More than three in five workers retire before reaching State Pension Age, according to new research.
If you're thinking of taking early retirement, there will be a gap before you become eligible for the State Pension and your own savings and investments will have to provide income for a longer period. It's important to consider the impact this might have on your lifestyle in retirement.
In the past, men were expected to stop working at 65 and women at 60. As life expectancy has increased, the State Pension Age has risen and it currently stands at 66 for both men and women (rising to 67 in April 2028). However, there is no default retirement age and these days people have more flexibility in when and how they choose to stop working.
In a survey of 1,050 retired over 55s, retirement specialist Just Group found that 62% left the workforce before State Pension Age. Another 19% chose to retire when they reached that milestone, and the same proportion continued working either full-time or part-time and retired sometime after that age.

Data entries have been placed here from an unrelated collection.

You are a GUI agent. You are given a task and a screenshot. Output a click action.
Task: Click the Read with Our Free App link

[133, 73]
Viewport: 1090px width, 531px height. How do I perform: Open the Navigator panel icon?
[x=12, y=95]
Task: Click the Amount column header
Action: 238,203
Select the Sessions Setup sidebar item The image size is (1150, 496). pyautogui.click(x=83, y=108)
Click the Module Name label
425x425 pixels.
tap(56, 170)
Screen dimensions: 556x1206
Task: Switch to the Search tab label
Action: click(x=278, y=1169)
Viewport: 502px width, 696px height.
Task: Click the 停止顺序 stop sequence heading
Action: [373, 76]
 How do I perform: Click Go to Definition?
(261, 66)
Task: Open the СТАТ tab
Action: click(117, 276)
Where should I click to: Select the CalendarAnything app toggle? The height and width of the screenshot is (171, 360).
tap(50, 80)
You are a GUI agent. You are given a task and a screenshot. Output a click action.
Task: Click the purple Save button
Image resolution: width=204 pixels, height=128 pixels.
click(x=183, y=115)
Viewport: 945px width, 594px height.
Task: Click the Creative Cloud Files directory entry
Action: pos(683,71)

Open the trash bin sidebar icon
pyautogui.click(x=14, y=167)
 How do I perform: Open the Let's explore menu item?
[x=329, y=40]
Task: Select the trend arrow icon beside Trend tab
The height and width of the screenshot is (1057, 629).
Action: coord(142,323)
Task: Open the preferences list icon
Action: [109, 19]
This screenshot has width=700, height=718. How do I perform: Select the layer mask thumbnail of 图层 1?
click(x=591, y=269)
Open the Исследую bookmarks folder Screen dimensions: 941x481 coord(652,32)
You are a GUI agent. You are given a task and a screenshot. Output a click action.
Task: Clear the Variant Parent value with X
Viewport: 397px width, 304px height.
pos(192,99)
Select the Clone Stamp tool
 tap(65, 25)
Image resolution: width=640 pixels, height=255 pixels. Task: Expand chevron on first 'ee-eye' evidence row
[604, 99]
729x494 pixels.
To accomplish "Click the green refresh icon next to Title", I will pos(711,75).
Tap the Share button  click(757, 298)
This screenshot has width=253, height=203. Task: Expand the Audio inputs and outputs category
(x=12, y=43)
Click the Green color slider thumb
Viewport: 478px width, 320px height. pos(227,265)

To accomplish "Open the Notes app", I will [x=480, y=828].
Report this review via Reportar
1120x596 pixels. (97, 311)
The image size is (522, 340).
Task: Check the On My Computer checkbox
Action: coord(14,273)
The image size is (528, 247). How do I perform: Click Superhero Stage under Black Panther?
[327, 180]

Pension withdrawal concerns
While you currently have to wait until you reach 66 to get your State Pension, it's possible to start drawing from your workplace and private pensions from the age of 55 (increasing to 57 from April 2028).
Highlighting concerns about the how long people's pension pots will last, Just Group's Countdown to Retirement survey uncovered widespread use of pension cash by many who have yet to give up work. Over a third (34%) of those who retired before they reached State Pension Age said that they also withdrew money from their workplace or personal pension between the age of 55 and finishing full-time work.
Moreover, data from the FCA, the financial services regulator, shows that a significant proportion of people are taking income withdrawals from their pension savings at an unsustainable rate. As many as 40% of income drawdown plans are withdrawing funds at an annual rate of 8% or over, with another 13% seeing regular withdrawals of between 6% and 8%.
Benefits of staying in work
By retiring early, you could put work stresses behind you and have more time for family, friends and leisure activities. But your pension pot will have to last longer, and if you haven't saved enough there's a risk of running into financial challenges.
A new analysis by Standard Life, part of Phoenix Group, reveals that taking 10 years out of the workforce in your 50s could mean almost £100,000 less in your pension. Five years out could mean £48,000 less, and someone who left the workforce permanently at 50 could have £149,000 less in retirement than if they had worked until 66.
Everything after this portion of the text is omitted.